# Getting Started

In this tutorial, we will be showing you how you can use AWS Augmented AI (A2) directly with your calls to Textract's Analyze Document API. For more in depth instructions, visit https://docs.aws.amazon.com/sagemaker/latest/dg/a2i-getting-started.html#a2i-getting-started-prerequisites (**note**: the Prerequisites on this site must be completed prior to beginning this tutorial)

To incorporate Amazon A2I into your data labeling workflow for all task types, you need three resources:

* A **worker task template** to create a worker UI. The worker UI displays your input data, such as documents or images, and instructions to workers. It also provides interactive tools that the worker uses to complete your tasks. For more information, see Create a Worker UI.

* A **human review workflow**, also referred to as a flow definition. You use the flow definition to configure your human workforce and provide information about how to accomplish the labeling task. For built-in task types, you also use the flow definition to identify the conditions under which a review human loop is triggered. For example, Amazon Rekognition can perform image content moderation using machine learning. You can use the flow definition to specify that an image will be sent to a human for content moderation review if Amazon Rekognition's confidence is too low.
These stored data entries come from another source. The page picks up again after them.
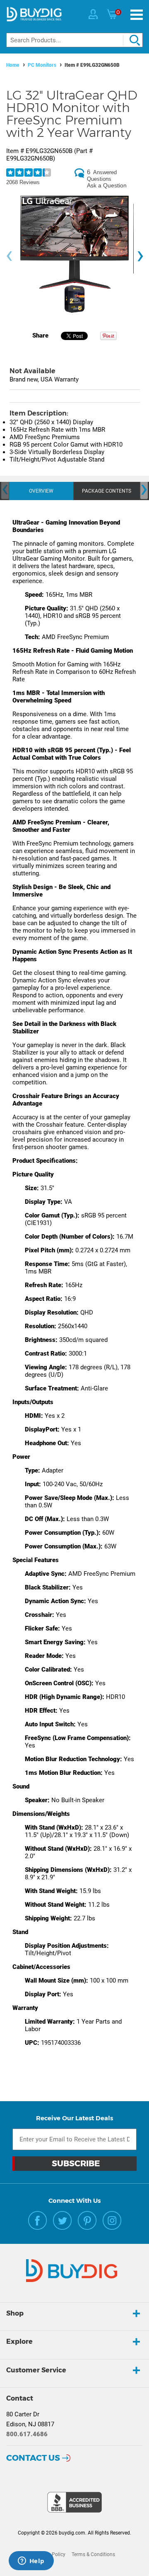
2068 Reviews (23, 182)
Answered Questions (102, 175)
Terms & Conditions (93, 2554)
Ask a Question (107, 185)
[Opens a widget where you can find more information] (31, 2561)
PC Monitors (42, 65)
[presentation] (9, 256)
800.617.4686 (27, 2434)
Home (12, 65)
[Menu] (136, 15)
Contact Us (33, 2458)
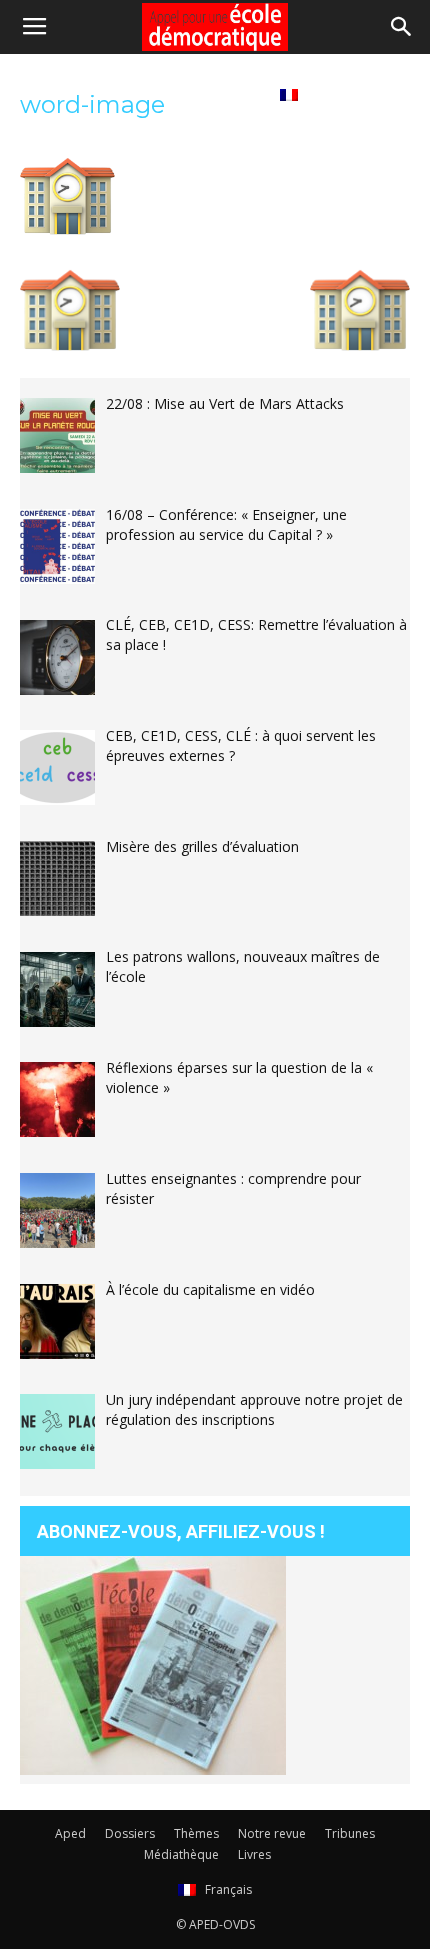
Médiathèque (147, 94)
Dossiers (130, 1833)
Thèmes (196, 1833)
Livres (234, 94)
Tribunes (51, 94)
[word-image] (67, 230)
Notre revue (272, 1833)
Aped (70, 1833)
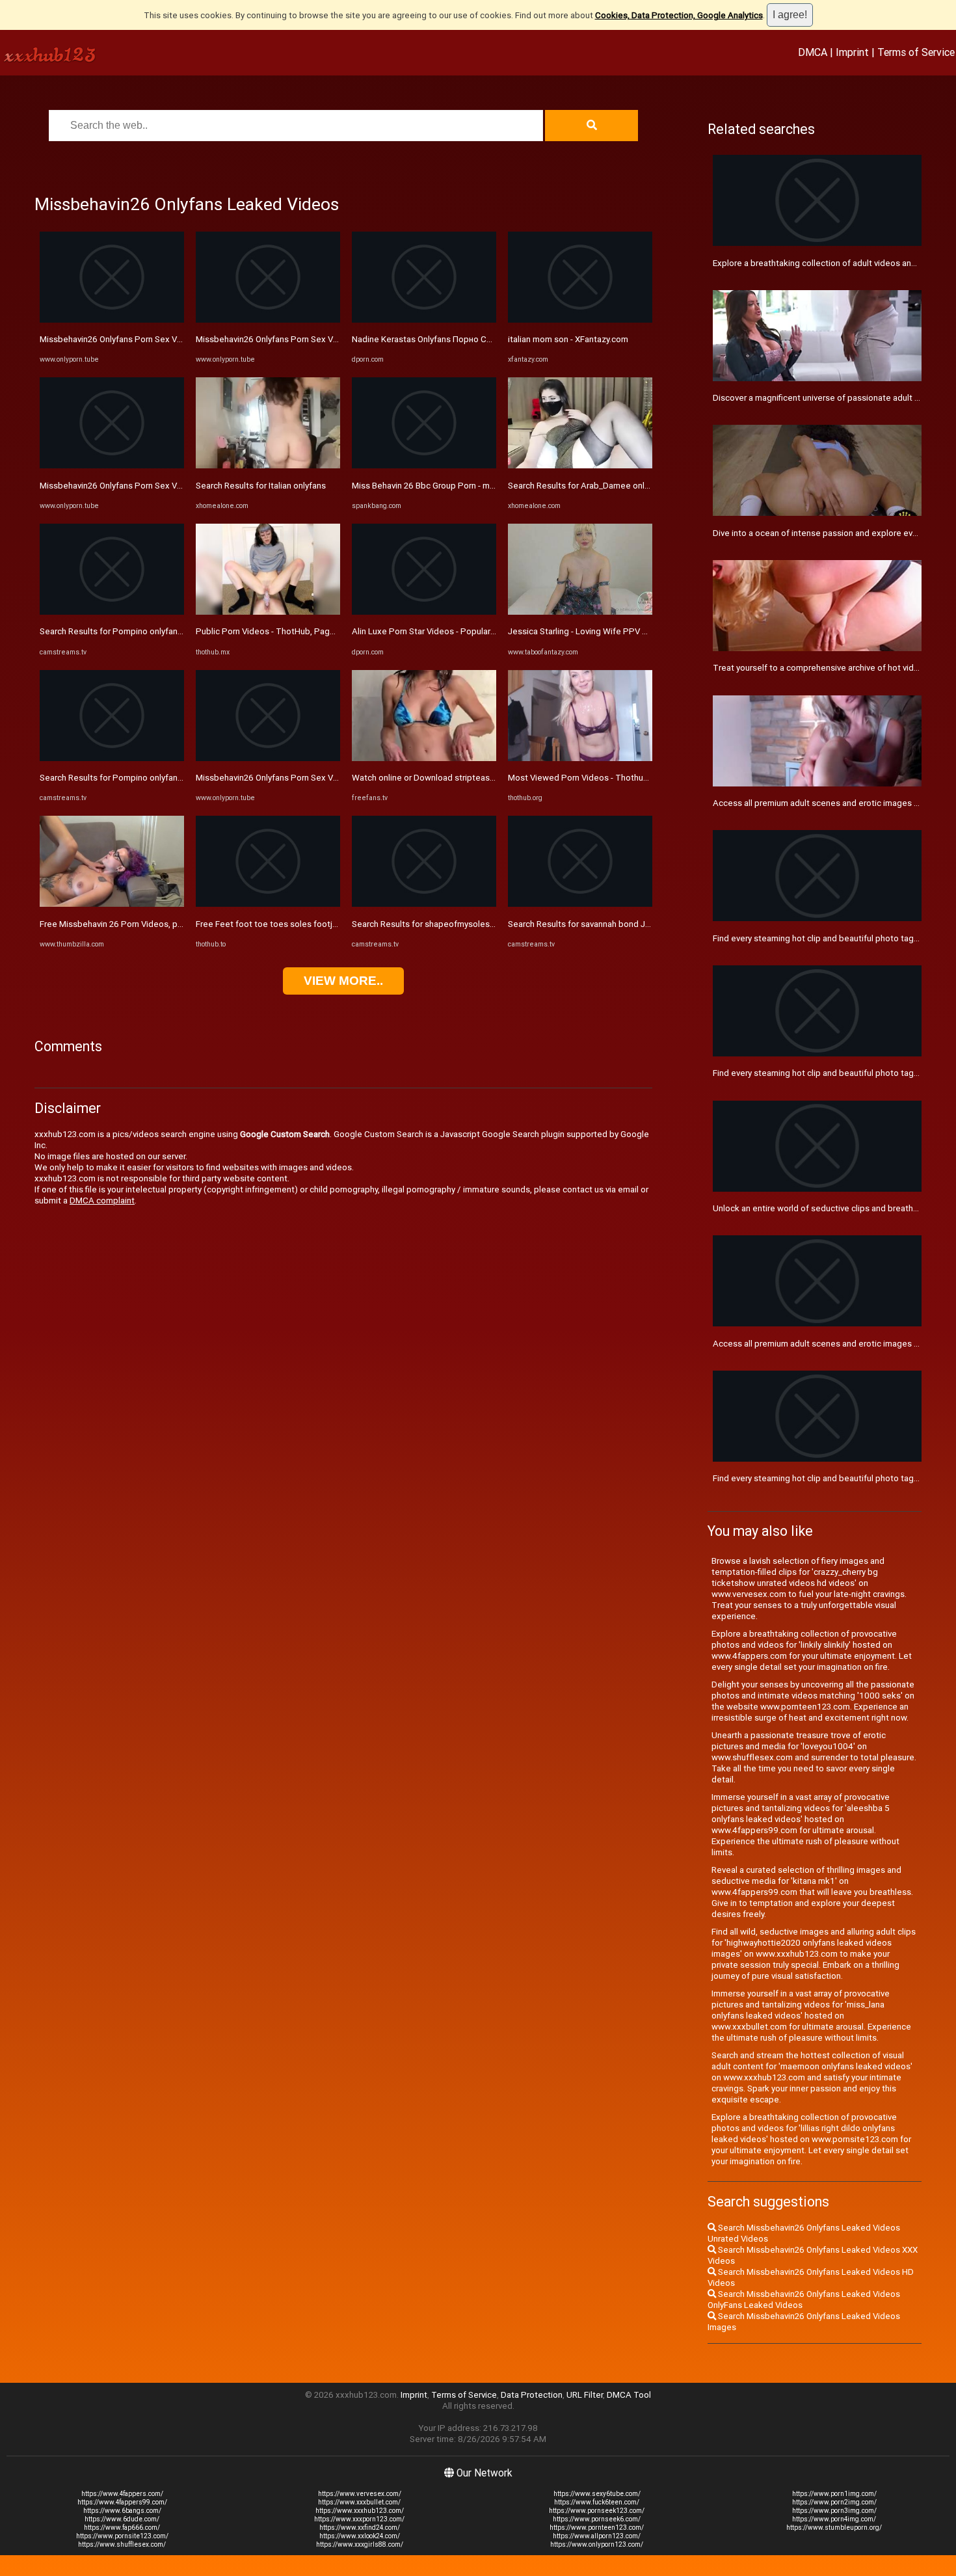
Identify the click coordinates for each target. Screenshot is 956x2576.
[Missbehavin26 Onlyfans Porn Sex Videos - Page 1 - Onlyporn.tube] (112, 319)
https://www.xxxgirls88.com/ (359, 2544)
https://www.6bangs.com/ (122, 2510)
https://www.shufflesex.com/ (122, 2544)
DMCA (812, 52)
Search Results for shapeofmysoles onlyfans (438, 924)
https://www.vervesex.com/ (359, 2493)
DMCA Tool (629, 2394)
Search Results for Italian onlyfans (261, 485)
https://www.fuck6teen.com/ (596, 2502)
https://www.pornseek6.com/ (597, 2519)
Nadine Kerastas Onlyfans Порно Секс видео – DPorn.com (466, 339)
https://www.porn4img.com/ (834, 2519)
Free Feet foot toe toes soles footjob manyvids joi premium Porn (321, 924)
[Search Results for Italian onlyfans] (268, 465)
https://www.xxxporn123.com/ (359, 2519)
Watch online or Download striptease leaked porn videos (461, 777)
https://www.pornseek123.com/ (596, 2510)
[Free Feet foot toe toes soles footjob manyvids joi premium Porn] (268, 903)
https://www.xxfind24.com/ (359, 2527)
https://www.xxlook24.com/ (359, 2536)
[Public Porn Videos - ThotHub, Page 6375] (268, 611)
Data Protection (532, 2394)
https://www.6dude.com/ (122, 2519)
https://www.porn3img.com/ (834, 2510)
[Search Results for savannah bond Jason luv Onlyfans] (580, 903)
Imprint (852, 52)
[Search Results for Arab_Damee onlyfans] (580, 465)
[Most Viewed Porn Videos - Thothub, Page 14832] (580, 758)
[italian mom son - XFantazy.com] (580, 319)
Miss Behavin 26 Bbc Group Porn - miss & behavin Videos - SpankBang (486, 485)
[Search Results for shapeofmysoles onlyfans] (424, 903)
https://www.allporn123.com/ (597, 2536)
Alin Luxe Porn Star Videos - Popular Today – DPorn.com (460, 631)
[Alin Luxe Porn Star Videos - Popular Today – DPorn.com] (424, 611)
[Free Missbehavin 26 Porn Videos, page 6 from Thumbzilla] (112, 903)
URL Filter (584, 2394)
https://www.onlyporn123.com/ (596, 2544)
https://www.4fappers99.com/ (122, 2502)
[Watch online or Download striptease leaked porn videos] (424, 758)
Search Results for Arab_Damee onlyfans (586, 485)
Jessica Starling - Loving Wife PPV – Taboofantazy (606, 631)
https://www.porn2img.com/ (834, 2502)
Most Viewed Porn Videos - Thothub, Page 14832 (604, 777)
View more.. (343, 980)
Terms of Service (916, 52)
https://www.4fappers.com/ (122, 2493)
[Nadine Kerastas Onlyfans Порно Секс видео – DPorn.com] (424, 319)
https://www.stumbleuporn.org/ (834, 2527)
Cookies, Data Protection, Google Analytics (679, 15)
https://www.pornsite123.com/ (122, 2536)
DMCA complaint (102, 1200)
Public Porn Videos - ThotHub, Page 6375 (276, 631)
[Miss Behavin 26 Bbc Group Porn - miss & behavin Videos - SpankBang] (424, 465)
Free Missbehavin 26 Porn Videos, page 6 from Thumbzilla (152, 924)
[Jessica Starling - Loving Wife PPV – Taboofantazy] (580, 611)
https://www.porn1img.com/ (834, 2493)
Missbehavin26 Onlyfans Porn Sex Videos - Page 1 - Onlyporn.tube (167, 339)
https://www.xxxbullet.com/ (359, 2502)
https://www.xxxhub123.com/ (359, 2510)
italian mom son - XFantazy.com (568, 339)
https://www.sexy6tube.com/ (597, 2493)
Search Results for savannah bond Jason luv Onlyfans (609, 924)
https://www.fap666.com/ (122, 2527)
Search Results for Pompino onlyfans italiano (126, 631)
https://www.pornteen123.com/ (597, 2527)
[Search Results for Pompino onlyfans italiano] (112, 611)
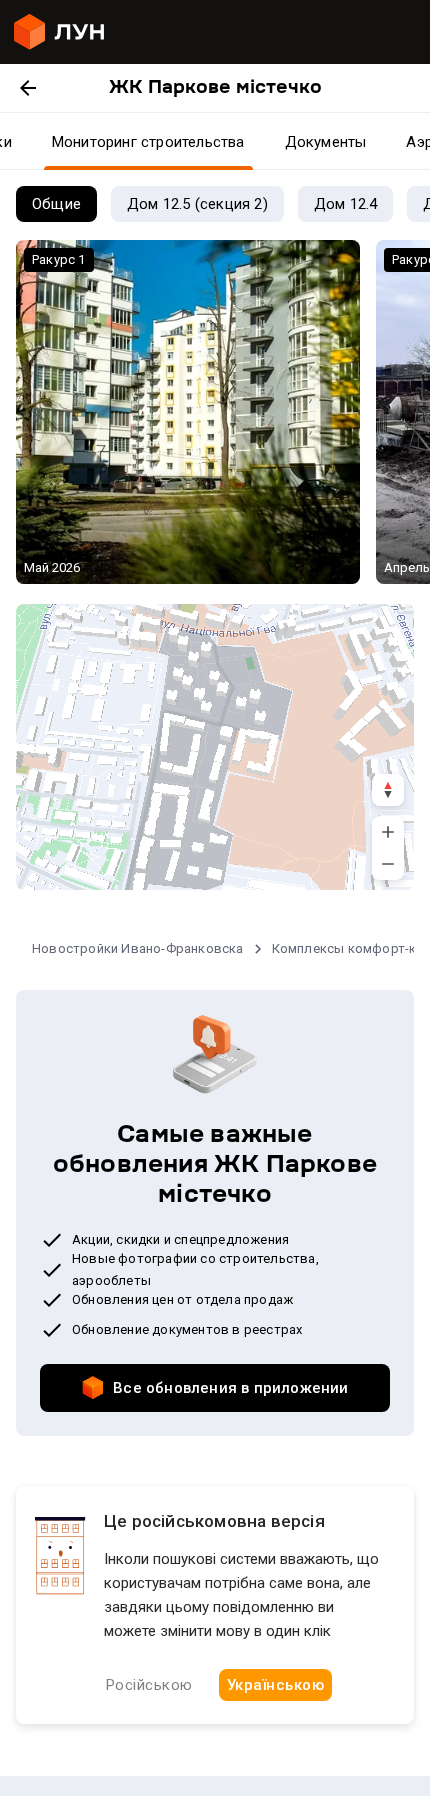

You can create a flow definition in the Amazon SageMaker console or with the Amazon SageMaker API. To learn more about both of these options, see Create a Flow Definition.

* A **human loop** to start your human review workflow. When you use one of the built-in task types, the corresponding AWS service creates and starts a human loop on your behalf when the conditions specified in your flow definition are met or for each object if no conditions were specified. When a human loop is triggered, human review tasks are sent to the workers as specified in the flow definition.

When using a custom task type, you start a human loop using the Amazon Augmented AI Runtime API. When you call StartHumanLoop in your custom application, a task is sent to human reviewers.

In [None]:
!pip install --upgrade pip
!pip install boto3 --upgrade
!pip install -U botocore

In [None]:
import io
from io import BytesIO
import sys
import boto3
from PIL import Image, ImageDraw, ImageFont
import json

In [None]:
sagemaker_client = boto3.client('sagemaker')

## Creating the Worker Task Template

Since we are integrating A2I with Textract, we can create the template in the Console using default templates provided by A2I, to make the process easier (https://docs.aws.amazon.com/sagemaker/latest/dg/a2i-instructions-overview.html). 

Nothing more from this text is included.